Curió já foi comparado ao mítico Kurtz, personagem de "No Coração das Trevas", de Joseph Conrad, recriado por Francis Ford Coppola no Marlon Brando de "Apocalypse Now". Algum dia aparecerá alguém capaz de mostrar o Macunaíma que há nesse Kurtz tropical que virou nome de cidade. Ele começa participando de uma matança, torna-se monarca numa mina e, aos 78 anos, é um patriarca municipal e megalomaníaco.
Não se sabe se "Curió" participou das execuções de que é acusado, mas ele conhece como poucos a história do Araguaia. Atribuem-lhe dois valiosos vazamentos de informações sobre a ação do Exército. Curió tornou-se o mais conhecido entre os oficiais, mas nunca comandou a operação. Era detestado pelos militares, que viam nele um oportunista.

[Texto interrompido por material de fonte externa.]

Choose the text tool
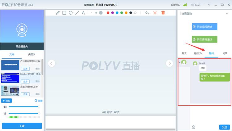This screenshot has width=232, height=131. (83, 13)
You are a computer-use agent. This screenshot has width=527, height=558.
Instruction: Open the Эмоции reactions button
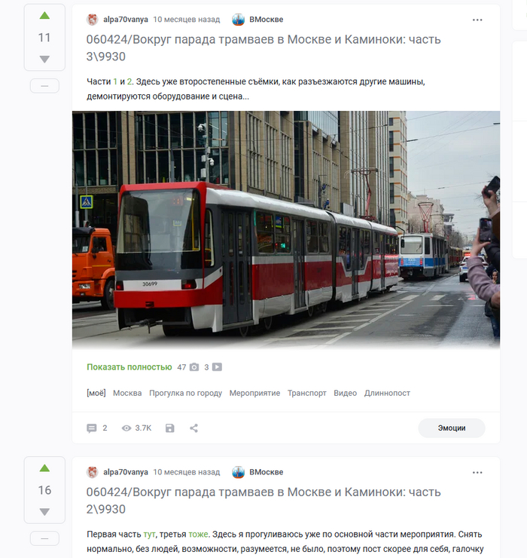coord(451,428)
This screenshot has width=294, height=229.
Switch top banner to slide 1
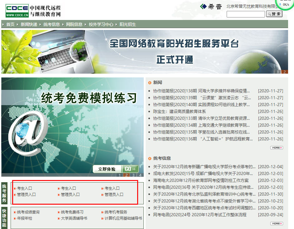(278, 72)
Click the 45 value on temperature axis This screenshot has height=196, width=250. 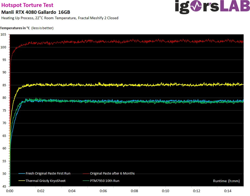(x=4, y=186)
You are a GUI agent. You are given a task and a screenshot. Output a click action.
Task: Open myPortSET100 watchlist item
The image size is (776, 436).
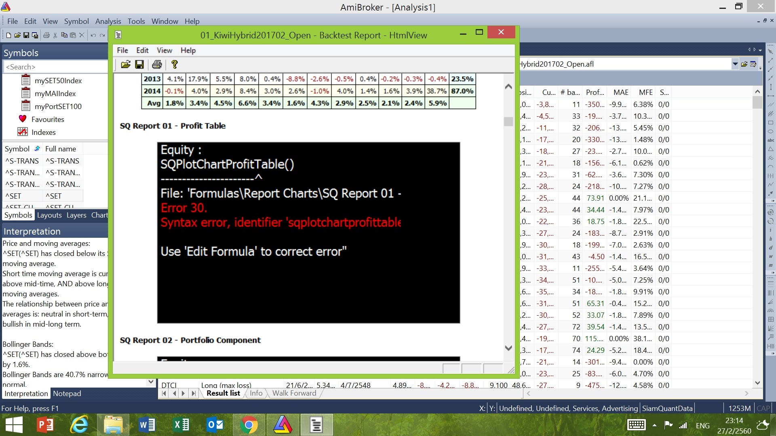pyautogui.click(x=58, y=106)
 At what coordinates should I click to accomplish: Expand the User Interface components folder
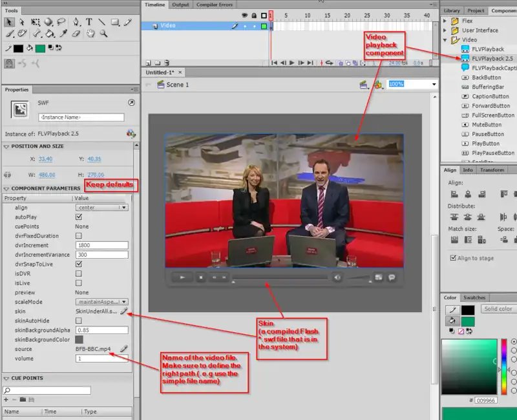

"Curió" poderia ser um precioso depoente. Os comandantes militares dizem que os documentos do Araguaia foram destruídos. Meia verdade. É possível saber quais foram os cabos, sargentos e oficiais mandados para lá. Basta requisitar a documentação das concessões de Medalhas do Pacificador entre 1973 e 1975. Nem todos aqueles que as receberam estiveram no Araguaia e muitos foram condecorados por relevantes serviços, mas todos os que lá estiveram as receberam. Nesses papéis estão registradas as épocas em que lá serviram. Quem chegou àquele fim de mundo depois de outubro de 1973 sabe que a ordem, vinda de Brasília, era de matar todo mundo. Executaram os prisioneiros, inclusive aqueles que acreditaram em folhetos que os convidavam à rendição. Foram cerca de 50 pessoas, na maioria jovens.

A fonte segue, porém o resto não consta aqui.